Em resposta a Trump, Lula diz que reciprocidade será aplicada: ‘Soberania e defesa’ do Brasil
Guiado por suposta censura e processo contra Bolsonaro, norte-americano anunciou que vai taxar produtos brasileiros
Brasília|Ana Isabel Mansur, do R7, em Brasília

O presidente Luiz Inácio Lula da Silva respondeu nesta quarta-feira (9) à sobretaxação a produtos brasileiros anunciada pelo presidente dos Estados Unidos, Donald Trump. Em publicação nas redes sociais, o petista declarou que o Brasil vai usar a Lei da Reciprocidade, recém-aprovada pelo Congresso Nacional. A legislação permite ao governo adotar medidas em resposta a países que impõem barreiras comerciais ao Brasil.
“Qualquer medida de elevação de tarifas de forma unilateral será respondida à luz da Lei brasileira de Reciprocidade Econômica. A soberania, o respeito e a defesa intransigente dos interesses do povo brasileiro são os valores que orientam a nossa relação com o mundo”, escreveu Lula.
O texto compartilhado pelo petista também foi divulgado, em nota, pela Secom (Secretaria de Comunicação Social da presidência).
Em carta, enviada nominalmente a Lula nesta quarta-feira, Trump anunciou que, a partir de 1º de agosto, vai taxar em 50% todos os produtos brasileiros exportados para os Estados Unidos (leia a carta completa ao fim).
Segundo o republicano, a medida é uma resposta direta a supostos ataques do Brasil à liberdade de expressão de empresas norte-americanas e à forma como o país tem tratado o ex-presidente Jair Bolsonaro (PL).
Além de inelegível até 2030, o ex-presidente é réu no STF (Supremo Tribunal Federal) por tentativa de golpe de Estado e abolição do Estado Democrático de Direito.
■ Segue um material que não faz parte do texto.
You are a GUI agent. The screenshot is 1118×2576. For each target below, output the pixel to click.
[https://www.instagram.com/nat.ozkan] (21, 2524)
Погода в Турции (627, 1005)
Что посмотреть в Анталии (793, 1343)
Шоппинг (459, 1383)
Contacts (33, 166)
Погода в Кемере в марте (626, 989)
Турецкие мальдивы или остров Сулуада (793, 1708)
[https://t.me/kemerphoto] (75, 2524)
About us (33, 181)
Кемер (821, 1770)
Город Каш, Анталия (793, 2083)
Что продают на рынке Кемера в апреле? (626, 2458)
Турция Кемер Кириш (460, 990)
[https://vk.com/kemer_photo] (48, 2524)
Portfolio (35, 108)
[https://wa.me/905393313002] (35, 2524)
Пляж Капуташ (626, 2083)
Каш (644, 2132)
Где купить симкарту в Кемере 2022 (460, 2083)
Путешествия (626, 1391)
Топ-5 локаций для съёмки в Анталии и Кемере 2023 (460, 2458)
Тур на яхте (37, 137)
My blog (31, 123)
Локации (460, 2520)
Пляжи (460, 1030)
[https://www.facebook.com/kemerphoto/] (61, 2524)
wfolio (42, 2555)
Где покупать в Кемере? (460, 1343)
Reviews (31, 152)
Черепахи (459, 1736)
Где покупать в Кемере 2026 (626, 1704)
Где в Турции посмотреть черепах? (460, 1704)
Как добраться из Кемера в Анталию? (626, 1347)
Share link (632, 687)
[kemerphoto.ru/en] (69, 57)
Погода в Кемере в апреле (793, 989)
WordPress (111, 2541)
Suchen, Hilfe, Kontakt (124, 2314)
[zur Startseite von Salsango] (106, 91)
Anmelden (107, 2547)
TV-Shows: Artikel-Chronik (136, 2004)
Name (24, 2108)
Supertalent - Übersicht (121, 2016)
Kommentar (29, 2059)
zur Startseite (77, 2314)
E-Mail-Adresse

Para o líder norte-americano, o julgamento e as investigações que envolvem o ex-presidente brasileiro configurariam uma “caça às bruxas” que deveria “terminar imediatamente”.
Na resposta, Lula rebateu os argumentos de Trump. “O Brasil é um país soberano com instituições independentes que não aceitará ser tutelado por ninguém. O processo judicial contra aqueles que planejaram o golpe de Estado é de competência apenas da Justiça Brasileira e, portanto, não está sujeito a nenhum tipo de ingerência ou ameaça que fira a independência das instituições nacionais”, respondeu, sem citar Bolsonaro.
Às pressas
Após a carta de Trump, Lula convocou ministros às pressas ao Palácio do Planalto para discutir a reação brasileira às medidas do republicano. O encontro antecedeu o texto do petista.
Um dos argumentos do norte-americano é uma suposta desigualdade na balança comercial Brasil-EUA. O presidente Lula, no entanto, contestou a afirmação. “É falsa a informação, no caso da relação comercial entre Brasil e Estados Unidos, sobre o alegado déficit norte-americano. As estatísticas do próprio governo dos Estados Unidos comprovam um superávit desse país no comércio de bens e serviços com o Brasil da ordem de 410 bilhões de dólares ao longo dos últimos 15 anos”, respondeu Lula.
Nos últimos dias, em meio à cúpula do Brics — que ocorreu no último fim de semana, no Rio de Janeiro (RJ) —, Trump afirmou, pelas redes sociais, que taxaria em 10% qualquer nação que se alinhasse a “políticas antiamericanas” do grupo.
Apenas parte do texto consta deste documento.